Comparaison des catégories technologiques, pas d'un produit spécifique. Août 2026.

Quand chacun reste pertinent

Le SVI convient quand

  • Le routage est simple et stable, avec deux ou trois destinations claires.
  • Le budget est contraint et l'infrastructure téléphonique déjà en place.
  • Les appels demandent surtout une orientation, pas une résolution.
  • L'organisation ne souhaite pas introduire d'IA pour l'instant.

Le callbot convient quand

  • Les demandes sont variées et formulées de multiples façons.
  • Une part importante des appels pourrait être résolue sans agent.
  • L'objectif est de réduire l'attente et les appels manqués, 24/7.
  • Le service doit s'intégrer au CRM et aux outils métier.

Tendance du marché

Le SVI reste très répandu parce qu'il est mature, peu coûteux et compatible avec toutes les téléphonies. La bascule vers les agents vocaux IA s'accélère à mesure que la reconnaissance vocale et la compréhension du langage gagnent en fiabilité, notamment sur les accents et les formulations spontanées.
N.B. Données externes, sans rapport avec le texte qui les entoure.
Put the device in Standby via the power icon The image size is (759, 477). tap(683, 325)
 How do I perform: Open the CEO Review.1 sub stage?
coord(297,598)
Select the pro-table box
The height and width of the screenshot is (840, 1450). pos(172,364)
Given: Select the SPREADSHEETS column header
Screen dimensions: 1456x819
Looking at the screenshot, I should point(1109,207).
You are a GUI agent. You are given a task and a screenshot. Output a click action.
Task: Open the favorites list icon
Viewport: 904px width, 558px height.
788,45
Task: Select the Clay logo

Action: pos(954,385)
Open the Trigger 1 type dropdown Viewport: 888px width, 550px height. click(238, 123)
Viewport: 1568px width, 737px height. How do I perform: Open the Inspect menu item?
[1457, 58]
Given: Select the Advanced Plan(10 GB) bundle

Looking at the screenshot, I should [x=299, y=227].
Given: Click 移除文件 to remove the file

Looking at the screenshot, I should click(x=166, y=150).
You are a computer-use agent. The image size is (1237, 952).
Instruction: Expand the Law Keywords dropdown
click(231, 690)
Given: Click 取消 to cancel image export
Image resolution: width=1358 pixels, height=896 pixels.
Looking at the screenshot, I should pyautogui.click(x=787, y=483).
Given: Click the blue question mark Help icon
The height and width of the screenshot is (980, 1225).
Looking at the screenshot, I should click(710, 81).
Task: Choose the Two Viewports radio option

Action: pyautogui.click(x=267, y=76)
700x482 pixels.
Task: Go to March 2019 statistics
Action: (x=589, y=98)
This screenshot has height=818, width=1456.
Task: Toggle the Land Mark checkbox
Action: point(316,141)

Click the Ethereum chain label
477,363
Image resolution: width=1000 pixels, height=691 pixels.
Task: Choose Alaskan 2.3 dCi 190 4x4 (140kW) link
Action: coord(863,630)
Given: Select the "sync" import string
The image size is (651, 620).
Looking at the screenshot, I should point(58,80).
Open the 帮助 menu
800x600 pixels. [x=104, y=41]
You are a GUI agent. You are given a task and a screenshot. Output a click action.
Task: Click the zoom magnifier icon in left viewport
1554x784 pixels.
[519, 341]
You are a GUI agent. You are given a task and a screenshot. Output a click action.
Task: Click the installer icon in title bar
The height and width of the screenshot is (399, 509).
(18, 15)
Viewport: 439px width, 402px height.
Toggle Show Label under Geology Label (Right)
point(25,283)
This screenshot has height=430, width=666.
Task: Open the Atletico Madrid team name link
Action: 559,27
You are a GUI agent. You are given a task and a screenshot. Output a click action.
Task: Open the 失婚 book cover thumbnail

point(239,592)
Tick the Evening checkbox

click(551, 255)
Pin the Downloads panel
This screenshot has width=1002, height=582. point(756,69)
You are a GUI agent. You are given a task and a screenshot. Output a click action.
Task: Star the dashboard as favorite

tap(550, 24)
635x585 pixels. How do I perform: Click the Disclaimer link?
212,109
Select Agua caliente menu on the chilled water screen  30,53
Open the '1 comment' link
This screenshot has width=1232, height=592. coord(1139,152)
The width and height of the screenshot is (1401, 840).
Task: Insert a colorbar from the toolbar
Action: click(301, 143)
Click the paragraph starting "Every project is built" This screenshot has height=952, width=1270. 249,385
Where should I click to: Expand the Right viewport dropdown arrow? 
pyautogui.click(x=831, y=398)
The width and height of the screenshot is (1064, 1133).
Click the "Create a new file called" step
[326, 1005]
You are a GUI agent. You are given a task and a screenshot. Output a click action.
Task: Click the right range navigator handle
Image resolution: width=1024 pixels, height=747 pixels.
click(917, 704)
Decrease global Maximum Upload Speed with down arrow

Beaucoup d'organisations n'opposent pas les deux : elles gardent un aiguillage minimal en amont et confient la résolution des demandes courantes à un agent vocal IA, avec transfert vers un conseiller pour les cas sensibles. La question qui compte devient « quelle part de mes appels peut être comprise, au-delà du simple aiguillage ».

Natalia est un exemple d'agent vocal IA. Il décroche, comprend la demande en langage naturel, la traite ou la transfère au bon interlocuteur avec le contexte. Solution IA pour centre d'appels .

Questions fréquentes

Quelle différence entre un SVI et un callbot ?

Un SVI (serveur vocal interactif) oriente l'appelant via un menu à touches figé (« Tapez 1 pour... »). Un callbot est un agent vocal IA. L'appelant parle librement et l'intelligence artificielle comprend l'intention, puis traite la demande ou la transfère. Le SVI suit une arborescence, le callbot comprend le langage naturel.

Un callbot remplace-t-il complètement un SVI ?

Pas toujours. Un routage très simple peut rester géré par un SVI court. Beaucoup d'organisations combinent les deux, avec un aiguillage minimal en amont et un agent vocal IA pour résoudre les demandes courantes, puis un transfert vers un conseiller pour les cas complexes.

Le callbot comprend-il vraiment tout ce que dit l'appelant ?

Les modèles de reconnaissance vocale actuels gèrent bien les accents, les hésitations et les reformulations, avec un taux de compréhension élevé en production. La qualité dépend de la configuration et du périmètre couvert. Les demandes hors périmètre sont transférées à un agent humain.

Le SVI est-il dépassé ?

Non, mais son usage se resserre. Il reste pertinent pour un routage simple, un budget contraint ou une téléphonie existante à ne pas modifier. Sa limite tient à sa rigidité. Il oriente les appels sans réellement les résoudre, ce qui explique la migration progressive vers les agents vocaux IA.